As you travel through yogic postures, you begin to build awareness of the communications taking place between your body and mind. Do you feel peacefully removed from the raging storm of life around you, comfortable and confident with your strength, range of motion, flexibility, and steadiness? Or are you painfully noting the slow passage of time, sensing a physical awkwardness or strain in your movements?

Listen to your own feelings and sensations, and acknowledge their importance, to help make your Yoga experience an expression of peace, calm, and security. That positive message is what Yoga practice is all about.

Busting the perfect posture myth

Some modern schools of Hatha Yoga claim that they teach “perfect” postures that you can slip into as easily as a tailor-made suit. But how can the same posture be perfect for both a 15-year-old athlete and a 60-year-old retiree? Besides, these schools disagree among themselves about what constitutes a perfect posture. To spell it out, the perfect posture is a perfect myth.

As the great Yoga master Patanjali explained nearly 2,000 years ago, posture has only two requirements: A posture should be steady and easeful:

  • Steady posture: A steady posture is a posture that you hold stable for a certain period of time. The key isn’t freezing all movement. Your posture becomes steady when your mind is steady. As long as your thoughts run wild, your body also remains unsteady. As you become more skilled in self-observation, you become sensitive to the tension in your body. That tension is what Yoga means by unsteadiness.
  • Easeful posture: A posture is easeful when it’s enjoyable and enlivening rather than boring and burdensome. An easeful posture increases the principle of clarity — sattva — in you. But easefulness isn’t slouching. Sattva and joy are intimately connected. The more sattva is present in your body-mind, the more relaxed and happy you are.

Although Patanjali was thinking primarily, perhaps even exclusively, in terms of meditation postures, his formula applies to all postures equally.

Listening to your body

No one knows your body as you do.
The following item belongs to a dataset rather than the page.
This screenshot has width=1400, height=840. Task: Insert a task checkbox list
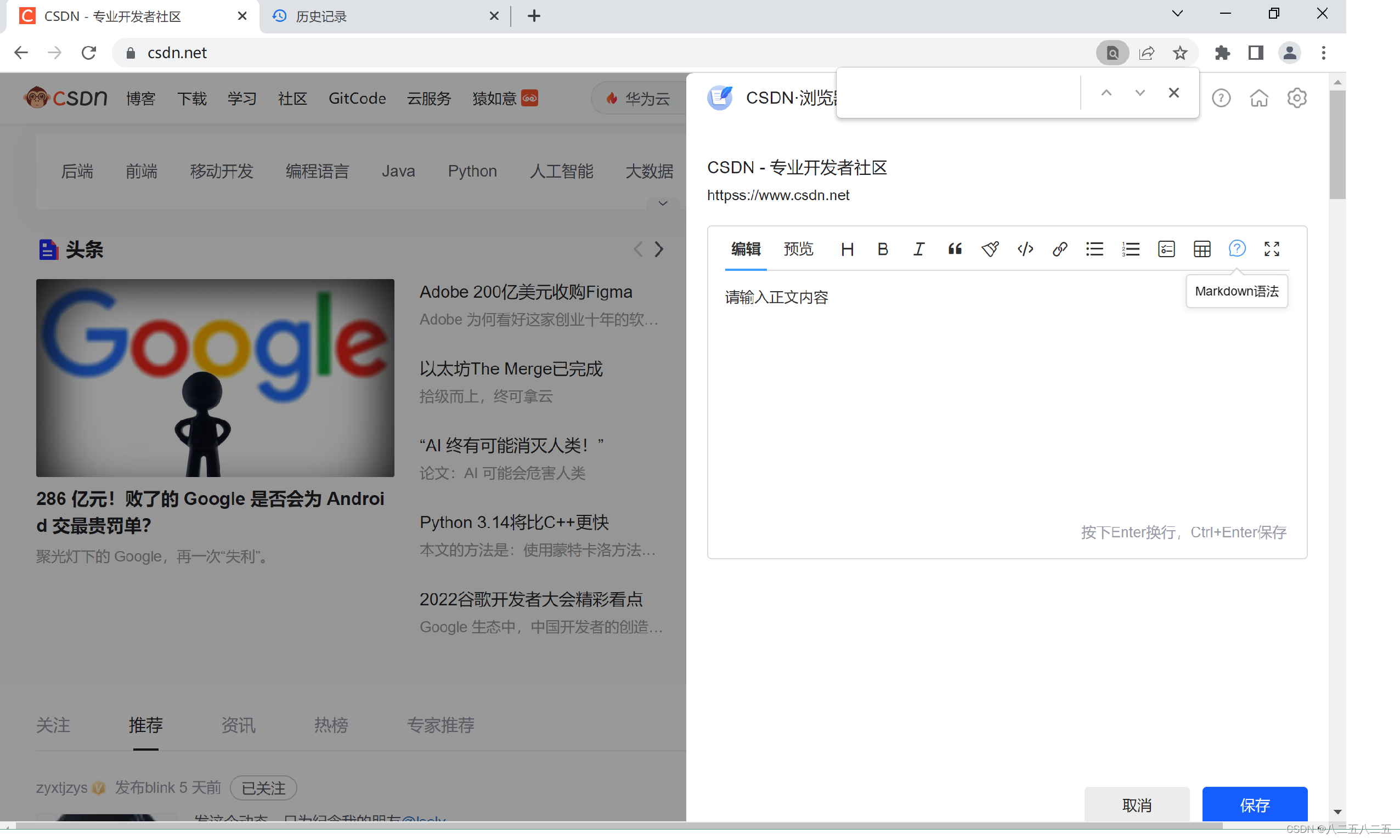(x=1166, y=249)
The more you practice Yoga, the better you become at determining your limitations, as well as your strengths, within each posture. Each posture presents its own unique challenges. You want to feel encouraged to explore and expand your physical and emotional boundaries without risking strain or injury to yourself.

Some teachers speak of practicing at the edge, the point at which the intensity of a posture challenges you but doesn’t cause you pain or unusual discomfort. The idea is to slowly and carefully push that edge further back and open up new territory. Cultivate self-observation and pay attention to the feedback from your body to be able to practice at the edge.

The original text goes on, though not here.